--- WHAT IS EXPECTED ---
Starting at the line with "The width and" and stopping at the final line, retype the data below exactly; do not carry over any pictures.
==============================
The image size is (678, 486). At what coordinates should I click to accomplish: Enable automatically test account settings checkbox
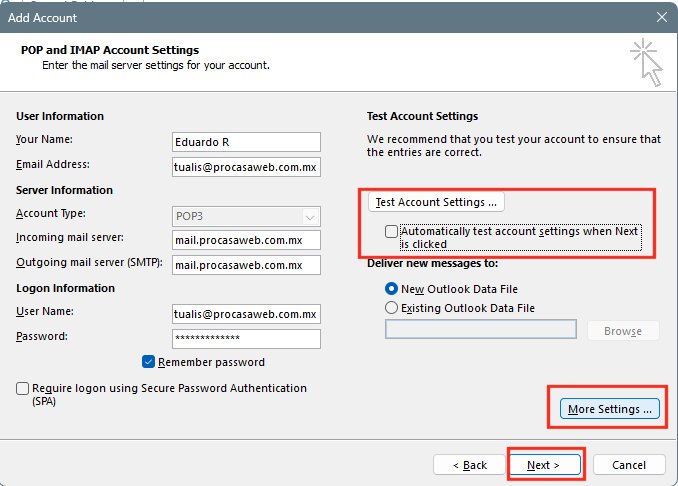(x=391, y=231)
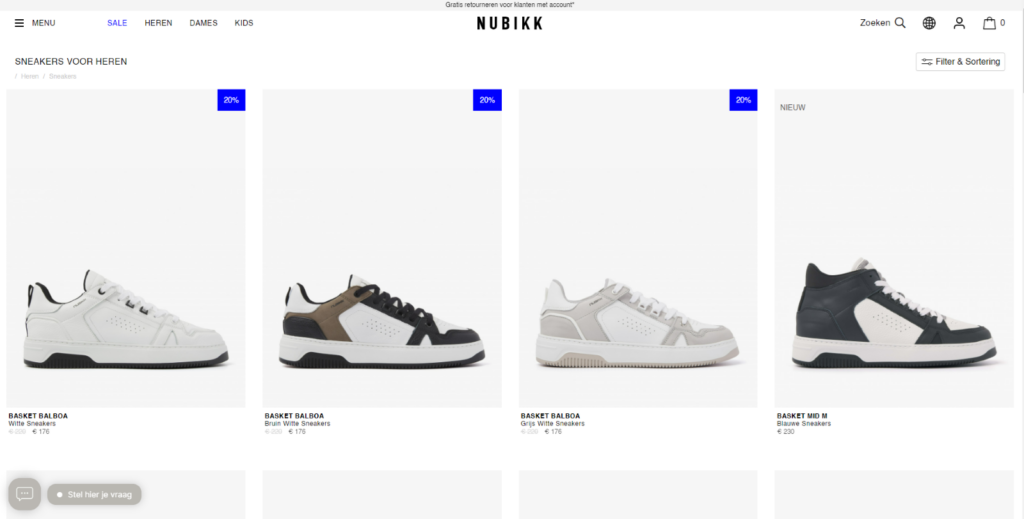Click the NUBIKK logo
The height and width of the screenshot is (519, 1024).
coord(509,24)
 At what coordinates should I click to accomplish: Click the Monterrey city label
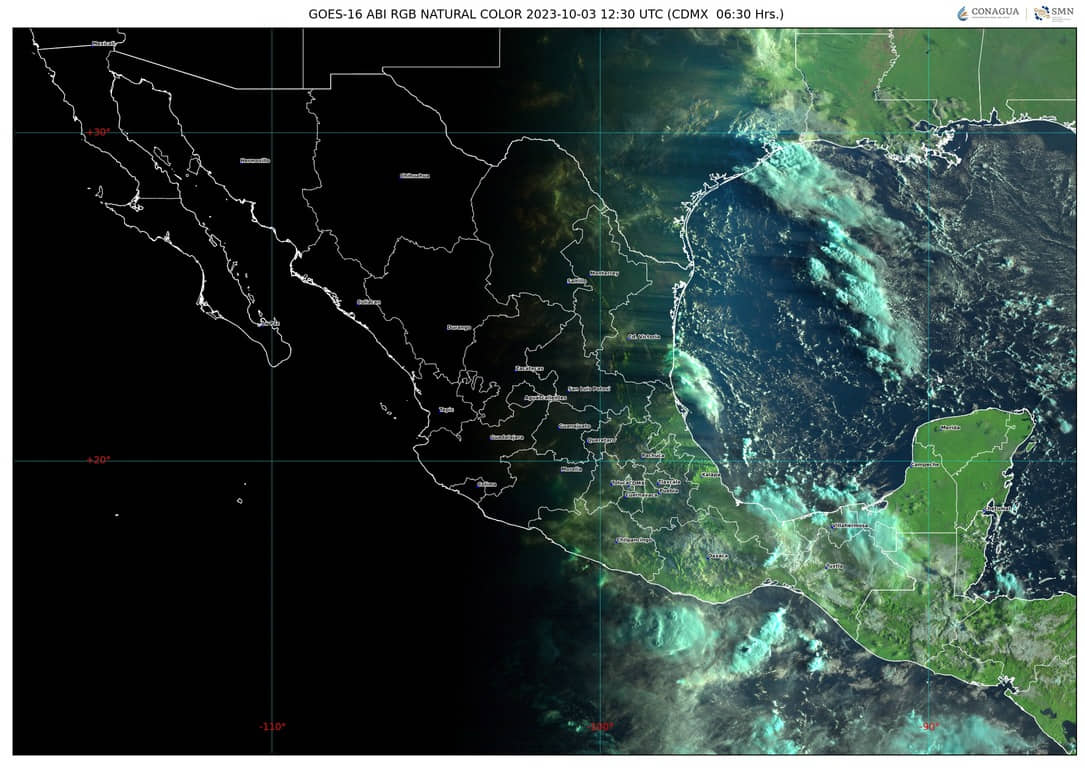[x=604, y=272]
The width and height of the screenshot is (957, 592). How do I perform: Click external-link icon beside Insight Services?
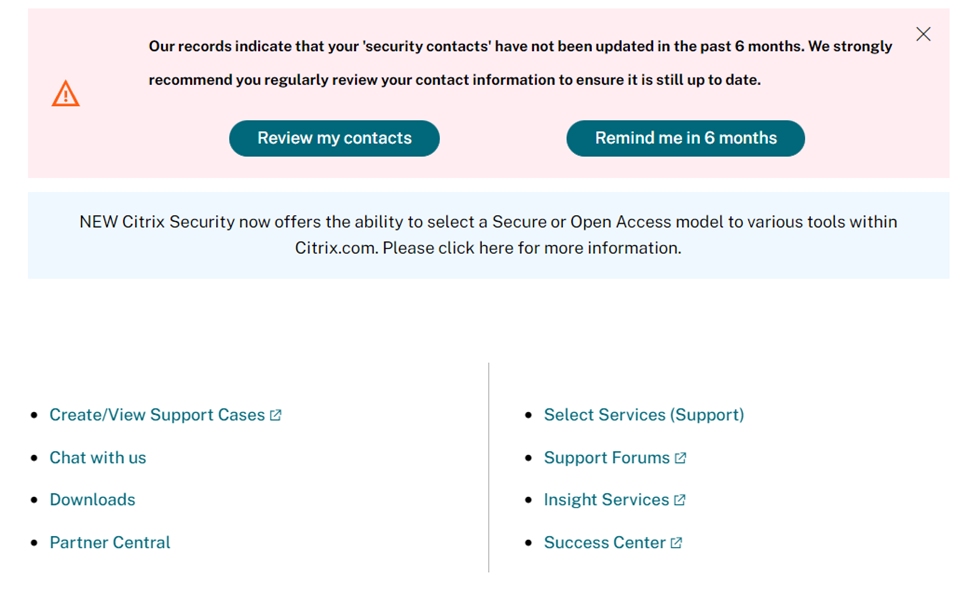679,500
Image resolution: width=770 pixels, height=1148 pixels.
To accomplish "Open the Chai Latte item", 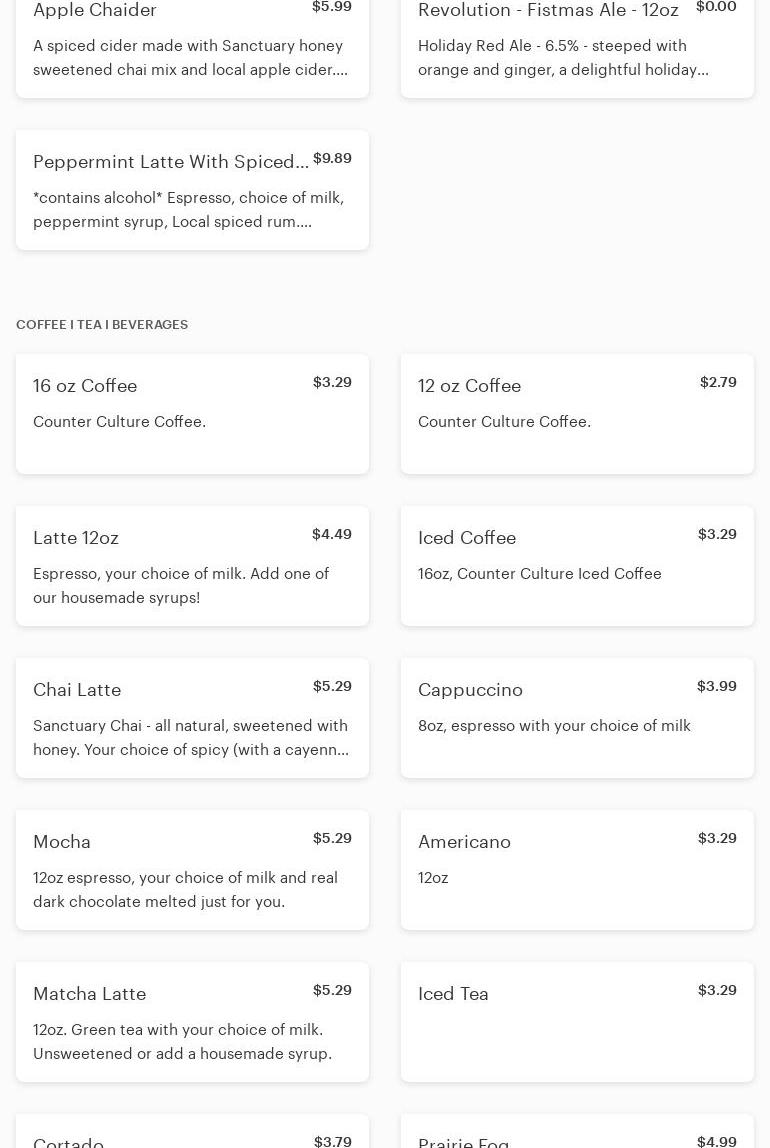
==============================
--- SOLUTION TO THIS EXERCISE ---
The width and height of the screenshot is (957, 592). How do I perform: Click external-link icon beside Insight Services?
679,500
Image resolution: width=770 pixels, height=1148 pixels.
To accomplish "Open the Chai Latte item", 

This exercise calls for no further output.